THE DATA -
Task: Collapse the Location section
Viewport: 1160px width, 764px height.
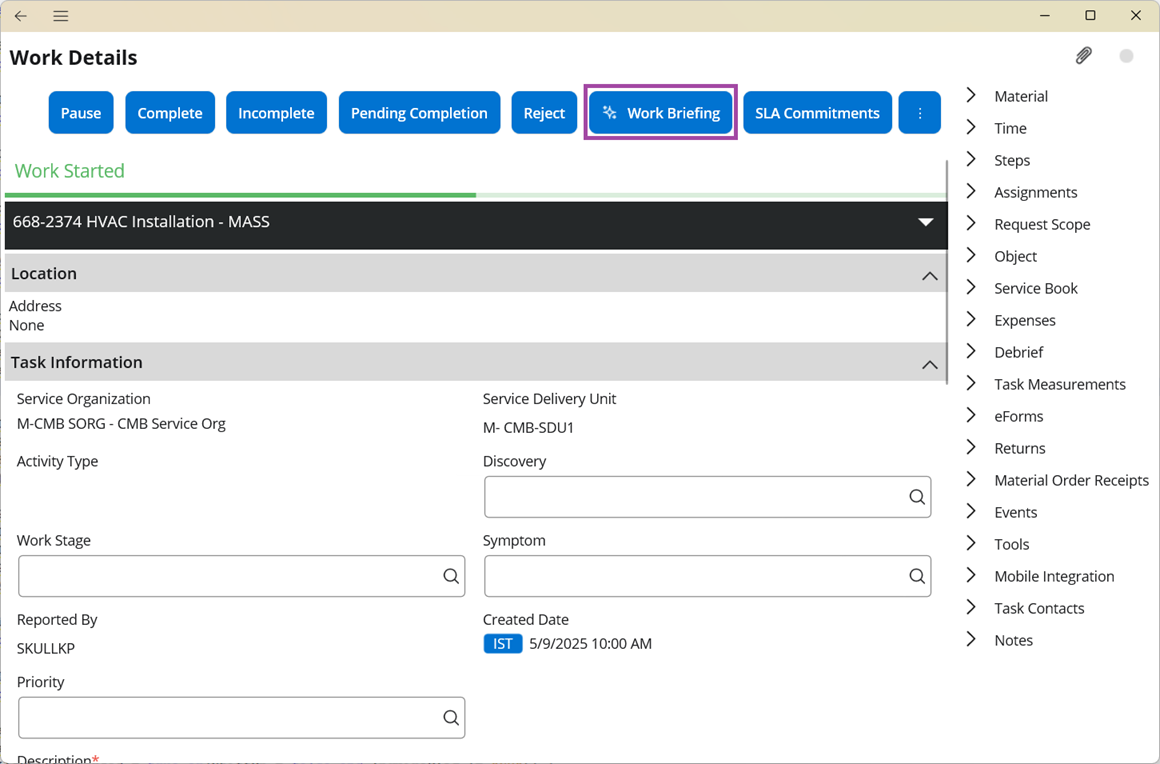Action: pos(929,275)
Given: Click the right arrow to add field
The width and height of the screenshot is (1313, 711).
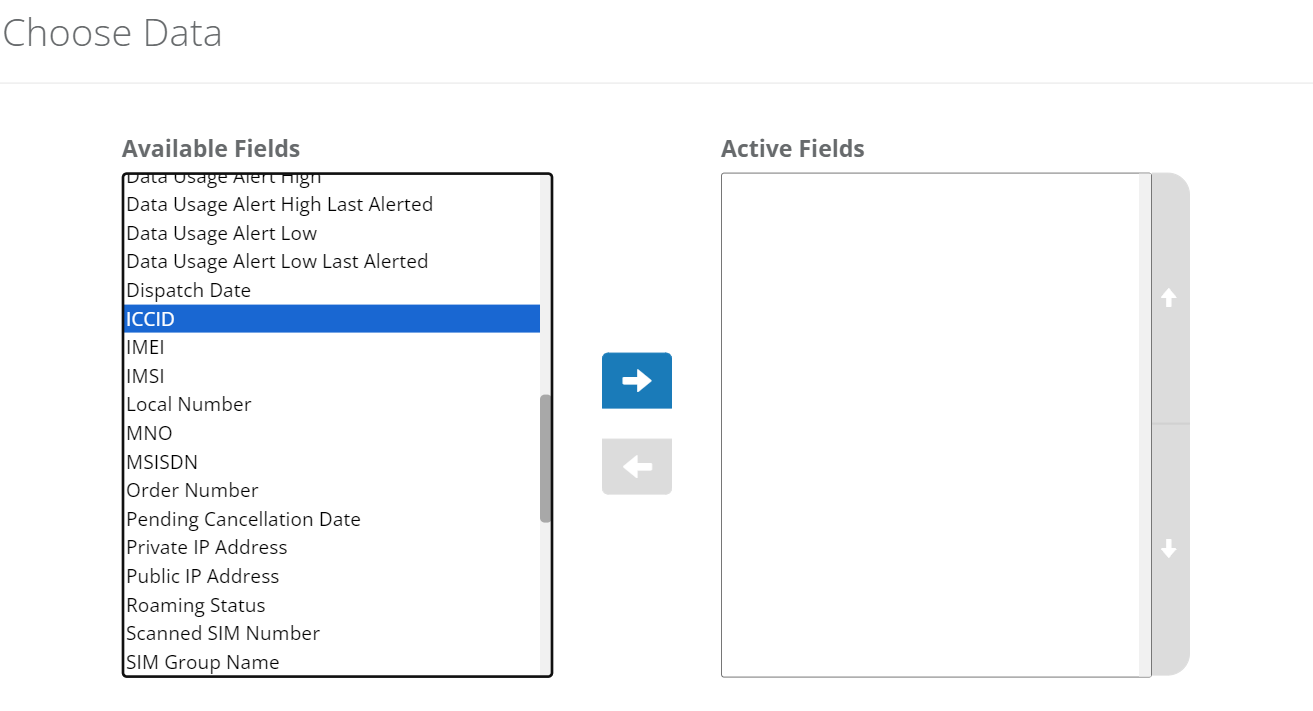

PROBLEM DESCRIPTION -
I would like the lines from the one with "Viewport: 1160px width, 764px height." through the last line of the data above retyped exactly, with pictures left out, please.

TASK ANSWER -
Viewport: 1160px width, 764px height.
Action: pos(929,275)
Given: Click the right arrow to add field
The width and height of the screenshot is (1313, 711).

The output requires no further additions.